Los campos de información poblaron el sistema de la IA. Roger Jacobs, analista de negocios principiante. ID de empleado: 100789.

La IA observó a medida que el hombre entraba al elevador. Apretó el botón para el séptimo piso sin despegar el maletín de su pecho en ningún momento.

Se bajó en su piso, lanzando un saludo para la secretaria en tanto pasaba a su lado. Ella lo ignoró.

Cabizbajo, se abrió camino hacia una oficina poco más grande que un armario. A pesar de que la IA no tenía cámaras en la habitación como tal, tenía una visión parcial del escritorio cuando la puerta era abierta. No había ventanas y una lámpara de techo fluorescente parpadeaba sin cesar. El efecto resultante era el de una habitación que se sumergía y emergía de la oscuridad.

El hombre se acomodó en su escritorio y encendió la computadora. Sus ojos se mecían de derecha a izquierda, leyendo líneas de texto que la IA desconocía. Pareció que el rostro del hombre comenzó a tensarse, proyectando un abatimiento más y más arraigado. Hundió sus manos en el poco cabello que permanecía en su cabeza.

Sus hombros se estremecieron con una emoción descontrolada, pero, después de un minuto, pareció que una tranquilidad se asentó en él.

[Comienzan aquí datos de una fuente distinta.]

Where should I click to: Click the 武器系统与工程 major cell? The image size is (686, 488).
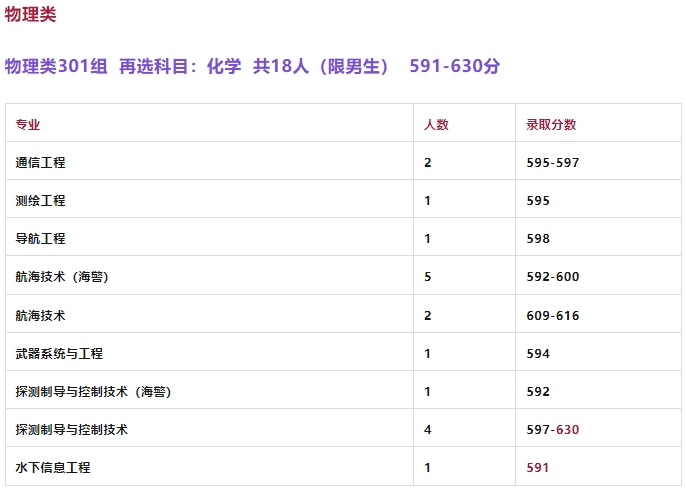(59, 353)
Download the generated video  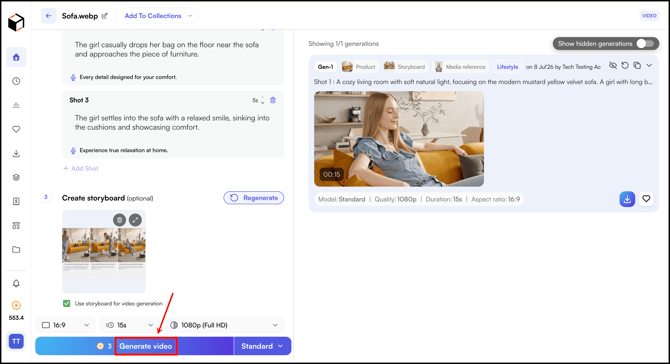point(627,199)
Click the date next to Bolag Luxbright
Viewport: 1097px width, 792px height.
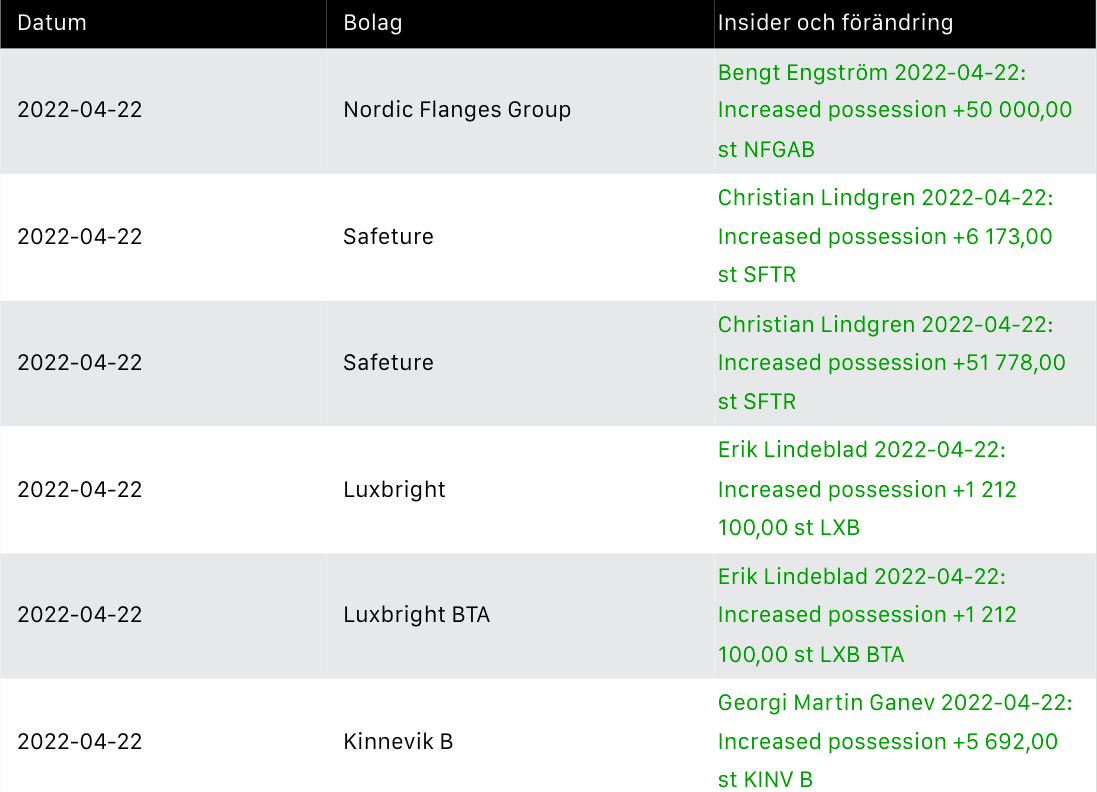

Apagó su computadora, se levantó de su silla y agarró su maletín. Sosegado, salió de su oficina, pasando a un lado de la secretaria una vez más. Su boca se movió —más formalidades—, pero la mujer no volteó a verlo.

En vez de los elevadores, el hombre se dirigió al centro expuesto del edificio. Desde los barandales de vidrio que rodeaban cada piso, se podía ver la totalidad del atrio —hasta arriba, en el quinto piso, y hasta abajo, en el nivel de entrada estilizado con mosaicos intricados—.

El hombre se tomó un momento para aplanar su corbata. Tras pararse en una banca vacía, se montó sobre el barandal. Con el maletín aún aferrado a su pecho, dio un paso hacia la nada.

Por algún giro del destino, justo antes de que su cuerpo fuera recibido por el suelo, cayó a un lado de uno de los lectores de tarjetas instalados en la pared. El pitido familiar acompañó al crujido enfermizo de huesos, y a pesar de que la IA deseó que pudiera reprimir las palabras, su configuración no se lo permitió. «¡Que tenga un buen día!».